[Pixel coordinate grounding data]
■ ■ ■ ■ ■ ■ ■
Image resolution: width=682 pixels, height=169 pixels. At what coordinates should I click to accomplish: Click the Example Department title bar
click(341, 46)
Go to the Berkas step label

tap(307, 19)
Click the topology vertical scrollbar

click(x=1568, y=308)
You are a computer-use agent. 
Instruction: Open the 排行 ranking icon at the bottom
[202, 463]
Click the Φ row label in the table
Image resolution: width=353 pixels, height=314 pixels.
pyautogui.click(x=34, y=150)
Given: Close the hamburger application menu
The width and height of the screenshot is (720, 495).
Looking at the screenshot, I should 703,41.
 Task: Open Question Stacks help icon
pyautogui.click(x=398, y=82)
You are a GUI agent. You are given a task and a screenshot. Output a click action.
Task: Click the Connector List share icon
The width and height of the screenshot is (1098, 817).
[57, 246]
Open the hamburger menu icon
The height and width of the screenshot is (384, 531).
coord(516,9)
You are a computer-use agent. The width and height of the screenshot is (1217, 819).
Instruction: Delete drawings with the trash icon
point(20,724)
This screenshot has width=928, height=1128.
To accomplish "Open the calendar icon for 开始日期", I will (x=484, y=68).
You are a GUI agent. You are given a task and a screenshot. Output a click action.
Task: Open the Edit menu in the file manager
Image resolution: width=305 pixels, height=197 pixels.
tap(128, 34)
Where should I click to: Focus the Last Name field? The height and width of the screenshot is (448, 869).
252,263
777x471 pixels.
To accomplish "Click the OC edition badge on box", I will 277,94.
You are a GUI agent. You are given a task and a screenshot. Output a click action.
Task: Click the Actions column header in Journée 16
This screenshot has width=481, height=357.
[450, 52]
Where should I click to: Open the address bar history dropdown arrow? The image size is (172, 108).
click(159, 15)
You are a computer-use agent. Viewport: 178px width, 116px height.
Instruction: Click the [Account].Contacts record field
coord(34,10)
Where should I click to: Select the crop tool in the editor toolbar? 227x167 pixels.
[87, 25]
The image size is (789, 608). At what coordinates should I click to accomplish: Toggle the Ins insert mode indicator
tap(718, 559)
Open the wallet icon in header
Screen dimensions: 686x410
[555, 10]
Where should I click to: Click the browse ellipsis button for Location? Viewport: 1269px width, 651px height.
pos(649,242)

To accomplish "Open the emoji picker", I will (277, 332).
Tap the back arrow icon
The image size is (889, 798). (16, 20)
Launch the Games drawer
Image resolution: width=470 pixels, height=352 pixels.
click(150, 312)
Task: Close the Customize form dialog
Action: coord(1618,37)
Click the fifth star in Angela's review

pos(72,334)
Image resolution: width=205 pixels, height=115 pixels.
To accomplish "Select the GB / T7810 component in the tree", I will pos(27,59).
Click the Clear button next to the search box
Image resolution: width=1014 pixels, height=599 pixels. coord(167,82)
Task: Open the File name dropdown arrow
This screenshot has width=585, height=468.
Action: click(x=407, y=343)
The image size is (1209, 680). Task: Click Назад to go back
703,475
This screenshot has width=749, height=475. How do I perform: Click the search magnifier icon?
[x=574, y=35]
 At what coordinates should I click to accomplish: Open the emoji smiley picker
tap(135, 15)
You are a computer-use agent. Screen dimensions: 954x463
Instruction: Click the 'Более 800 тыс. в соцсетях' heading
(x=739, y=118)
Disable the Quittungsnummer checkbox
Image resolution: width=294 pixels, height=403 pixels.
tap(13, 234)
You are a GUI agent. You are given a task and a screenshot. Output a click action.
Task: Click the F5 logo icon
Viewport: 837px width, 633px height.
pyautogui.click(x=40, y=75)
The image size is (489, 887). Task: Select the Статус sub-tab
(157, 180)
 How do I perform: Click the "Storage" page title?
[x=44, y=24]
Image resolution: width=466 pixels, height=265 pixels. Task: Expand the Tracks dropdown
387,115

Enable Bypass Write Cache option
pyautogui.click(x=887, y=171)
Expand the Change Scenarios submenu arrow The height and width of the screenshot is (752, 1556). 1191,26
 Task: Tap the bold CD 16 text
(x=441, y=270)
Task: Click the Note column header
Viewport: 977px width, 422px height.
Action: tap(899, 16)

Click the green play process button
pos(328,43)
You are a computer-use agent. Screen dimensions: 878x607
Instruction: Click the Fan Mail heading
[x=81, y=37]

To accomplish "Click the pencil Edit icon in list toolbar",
■ ■ ■ ■ ■ ■ ■
PROBLEM DESCRIPTION: Within the records above, count the lines that contain "header" and give the number with nothing added.

OUTPUT OF THE TASK: 3